(Records contained in a dataset)
[Start of Attachment]
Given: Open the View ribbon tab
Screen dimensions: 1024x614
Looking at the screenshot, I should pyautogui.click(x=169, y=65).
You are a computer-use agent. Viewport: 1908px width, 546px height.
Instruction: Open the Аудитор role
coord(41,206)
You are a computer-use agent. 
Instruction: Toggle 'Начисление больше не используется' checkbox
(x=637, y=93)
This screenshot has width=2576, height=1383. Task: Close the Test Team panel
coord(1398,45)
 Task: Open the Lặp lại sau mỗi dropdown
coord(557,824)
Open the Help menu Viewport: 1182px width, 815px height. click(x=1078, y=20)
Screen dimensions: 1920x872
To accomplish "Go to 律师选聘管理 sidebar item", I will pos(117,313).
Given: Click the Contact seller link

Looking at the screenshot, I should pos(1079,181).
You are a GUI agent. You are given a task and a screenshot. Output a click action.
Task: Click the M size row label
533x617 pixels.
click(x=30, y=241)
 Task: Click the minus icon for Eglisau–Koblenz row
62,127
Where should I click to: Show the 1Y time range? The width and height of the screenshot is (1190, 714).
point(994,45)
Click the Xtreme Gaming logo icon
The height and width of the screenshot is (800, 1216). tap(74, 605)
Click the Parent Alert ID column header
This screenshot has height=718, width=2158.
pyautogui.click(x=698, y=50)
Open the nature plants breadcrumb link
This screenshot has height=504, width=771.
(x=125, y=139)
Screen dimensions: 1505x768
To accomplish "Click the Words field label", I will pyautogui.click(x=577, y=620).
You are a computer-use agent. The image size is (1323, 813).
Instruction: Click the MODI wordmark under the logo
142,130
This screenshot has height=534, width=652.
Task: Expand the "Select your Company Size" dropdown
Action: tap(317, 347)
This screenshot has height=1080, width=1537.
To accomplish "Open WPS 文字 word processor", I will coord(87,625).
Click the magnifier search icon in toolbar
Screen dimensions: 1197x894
[End of Attachment]
What this task involves:
In how many lines above does the word "computer" appear? Answer with only the number.

Completed exercise:
3